• Problem details:
A verbatim copy of the records is required, with all pictures left out.

START Input

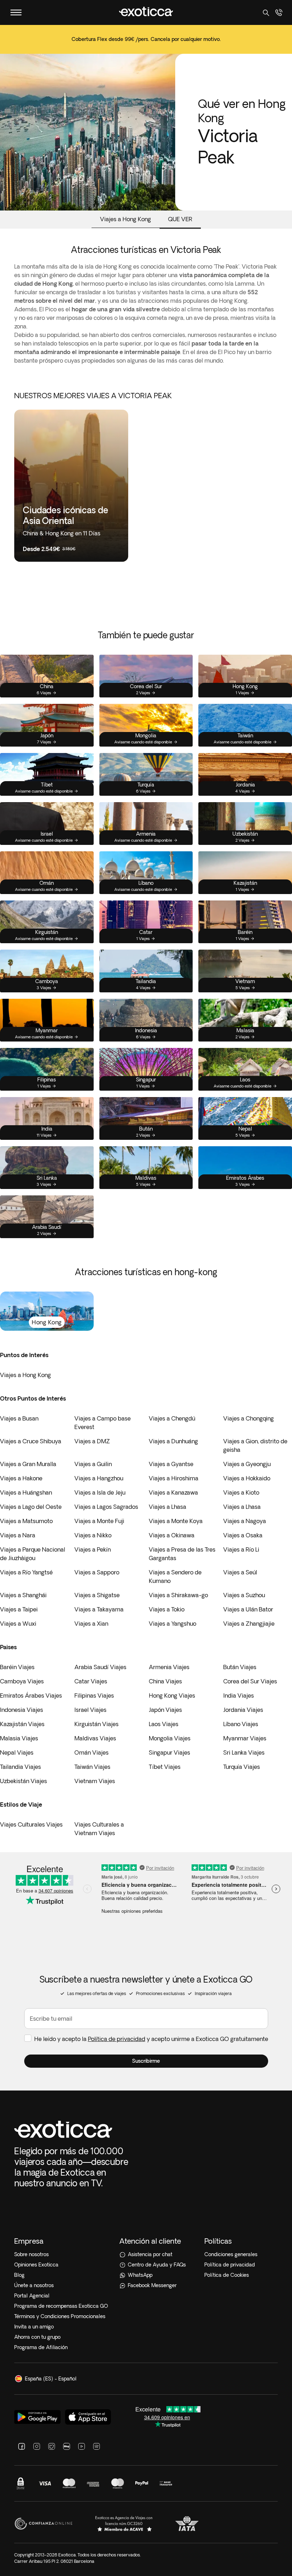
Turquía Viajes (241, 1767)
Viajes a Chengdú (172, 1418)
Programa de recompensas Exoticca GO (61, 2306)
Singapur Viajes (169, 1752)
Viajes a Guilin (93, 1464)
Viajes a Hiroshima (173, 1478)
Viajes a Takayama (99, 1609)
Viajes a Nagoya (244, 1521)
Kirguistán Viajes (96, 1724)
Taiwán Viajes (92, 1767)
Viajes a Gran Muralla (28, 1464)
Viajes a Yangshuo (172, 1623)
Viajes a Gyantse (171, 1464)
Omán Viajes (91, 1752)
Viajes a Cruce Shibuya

END Input

• Response:
Turquía Viajes (241, 1767)
Viajes a Chengdú (172, 1418)
Programa de recompensas Exoticca GO (61, 2306)
Singapur Viajes (169, 1752)
Viajes a Guilin (93, 1464)
Viajes a Hiroshima (173, 1478)
Viajes a Takayama (99, 1609)
Viajes a Nagoya (244, 1521)
Kirguistán Viajes (96, 1724)
Taiwán Viajes (92, 1767)
Viajes a Gran Muralla (28, 1464)
Viajes a Yangshuo (172, 1623)
Viajes a Gyantse (171, 1464)
Omán Viajes (91, 1752)
Viajes a Cruce Shibuya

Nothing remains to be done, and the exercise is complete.